Task to carry out:
Please write out all of the entries exactly as they appear.

(Items listed in a dataset)
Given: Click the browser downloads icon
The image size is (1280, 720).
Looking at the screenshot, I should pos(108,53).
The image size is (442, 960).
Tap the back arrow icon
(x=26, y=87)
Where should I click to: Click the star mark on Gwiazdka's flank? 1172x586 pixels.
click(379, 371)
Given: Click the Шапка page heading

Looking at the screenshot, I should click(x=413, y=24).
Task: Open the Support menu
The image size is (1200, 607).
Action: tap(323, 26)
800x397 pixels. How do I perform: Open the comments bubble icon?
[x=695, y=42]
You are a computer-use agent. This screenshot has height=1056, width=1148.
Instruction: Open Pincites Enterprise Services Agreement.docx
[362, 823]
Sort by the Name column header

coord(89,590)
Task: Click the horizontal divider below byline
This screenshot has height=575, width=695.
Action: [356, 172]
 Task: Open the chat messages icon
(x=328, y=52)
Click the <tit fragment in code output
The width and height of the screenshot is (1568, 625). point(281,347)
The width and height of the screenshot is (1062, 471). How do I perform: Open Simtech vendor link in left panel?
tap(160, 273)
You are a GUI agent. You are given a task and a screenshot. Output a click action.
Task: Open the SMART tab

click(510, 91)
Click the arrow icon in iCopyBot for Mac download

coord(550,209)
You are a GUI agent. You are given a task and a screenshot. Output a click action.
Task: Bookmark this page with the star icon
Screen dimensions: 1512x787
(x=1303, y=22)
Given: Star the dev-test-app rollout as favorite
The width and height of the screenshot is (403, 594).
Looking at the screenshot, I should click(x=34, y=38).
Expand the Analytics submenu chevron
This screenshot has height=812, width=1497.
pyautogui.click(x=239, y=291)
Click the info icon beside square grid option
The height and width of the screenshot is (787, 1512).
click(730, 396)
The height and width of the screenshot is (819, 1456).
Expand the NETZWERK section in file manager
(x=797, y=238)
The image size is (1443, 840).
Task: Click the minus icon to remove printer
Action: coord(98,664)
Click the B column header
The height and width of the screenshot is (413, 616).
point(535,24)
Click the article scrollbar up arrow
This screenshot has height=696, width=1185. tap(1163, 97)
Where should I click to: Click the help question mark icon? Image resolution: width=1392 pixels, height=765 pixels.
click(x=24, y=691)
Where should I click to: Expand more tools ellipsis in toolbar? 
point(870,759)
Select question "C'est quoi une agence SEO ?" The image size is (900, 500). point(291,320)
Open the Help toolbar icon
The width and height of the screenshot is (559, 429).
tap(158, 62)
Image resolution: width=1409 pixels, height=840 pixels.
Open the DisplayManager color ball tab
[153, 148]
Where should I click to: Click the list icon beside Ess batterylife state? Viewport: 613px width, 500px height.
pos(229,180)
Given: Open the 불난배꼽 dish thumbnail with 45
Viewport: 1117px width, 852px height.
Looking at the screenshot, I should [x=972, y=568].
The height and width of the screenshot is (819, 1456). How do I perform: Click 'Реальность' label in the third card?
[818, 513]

Response for this exercise:
Given: Click the browser downloads icon
The image size is (1280, 720).
Looking at the screenshot, I should pos(108,53).
The image size is (442, 960).
Tap the back arrow icon
(x=26, y=87)
Where should I click to: Click the star mark on Gwiazdka's flank? 1172x586 pixels.
click(379, 371)
Given: Click the Шапка page heading

Looking at the screenshot, I should click(x=413, y=24).
Task: Open the Support menu
The image size is (1200, 607).
Action: tap(323, 26)
800x397 pixels. How do I perform: Open the comments bubble icon?
[x=695, y=42]
You are a computer-use agent. This screenshot has height=1056, width=1148.
Instruction: Open Pincites Enterprise Services Agreement.docx
[362, 823]
Sort by the Name column header

coord(89,590)
Task: Click the horizontal divider below byline
This screenshot has height=575, width=695.
Action: [356, 172]
 Task: Open the chat messages icon
(x=328, y=52)
Click the <tit fragment in code output
The width and height of the screenshot is (1568, 625). point(281,347)
The width and height of the screenshot is (1062, 471). How do I perform: Open Simtech vendor link in left panel?
tap(160, 273)
You are a GUI agent. You are given a task and a screenshot. Output a click action.
Task: Open the SMART tab

click(510, 91)
Click the arrow icon in iCopyBot for Mac download

coord(550,209)
You are a GUI agent. You are given a task and a screenshot. Output a click action.
Task: Bookmark this page with the star icon
Screen dimensions: 1512x787
(x=1303, y=22)
Given: Star the dev-test-app rollout as favorite
The width and height of the screenshot is (403, 594).
Looking at the screenshot, I should click(x=34, y=38).
Expand the Analytics submenu chevron
This screenshot has height=812, width=1497.
pyautogui.click(x=239, y=291)
Click the info icon beside square grid option
The height and width of the screenshot is (787, 1512).
click(730, 396)
The height and width of the screenshot is (819, 1456).
Expand the NETZWERK section in file manager
(x=797, y=238)
The image size is (1443, 840).
Task: Click the minus icon to remove printer
Action: coord(98,664)
Click the B column header
The height and width of the screenshot is (413, 616).
point(535,24)
Click the article scrollbar up arrow
This screenshot has height=696, width=1185. tap(1163, 97)
Where should I click to: Click the help question mark icon? Image resolution: width=1392 pixels, height=765 pixels.
click(x=24, y=691)
Where should I click to: Expand more tools ellipsis in toolbar? 
point(870,759)
Select question "C'est quoi une agence SEO ?" The image size is (900, 500). point(291,320)
Open the Help toolbar icon
The width and height of the screenshot is (559, 429).
tap(158, 62)
Image resolution: width=1409 pixels, height=840 pixels.
Open the DisplayManager color ball tab
[153, 148]
Where should I click to: Click the list icon beside Ess batterylife state? Viewport: 613px width, 500px height.
pos(229,180)
Given: Open the 불난배꼽 dish thumbnail with 45
Viewport: 1117px width, 852px height.
Looking at the screenshot, I should [x=972, y=568].
The height and width of the screenshot is (819, 1456). How do I perform: Click 'Реальность' label in the third card?
[818, 513]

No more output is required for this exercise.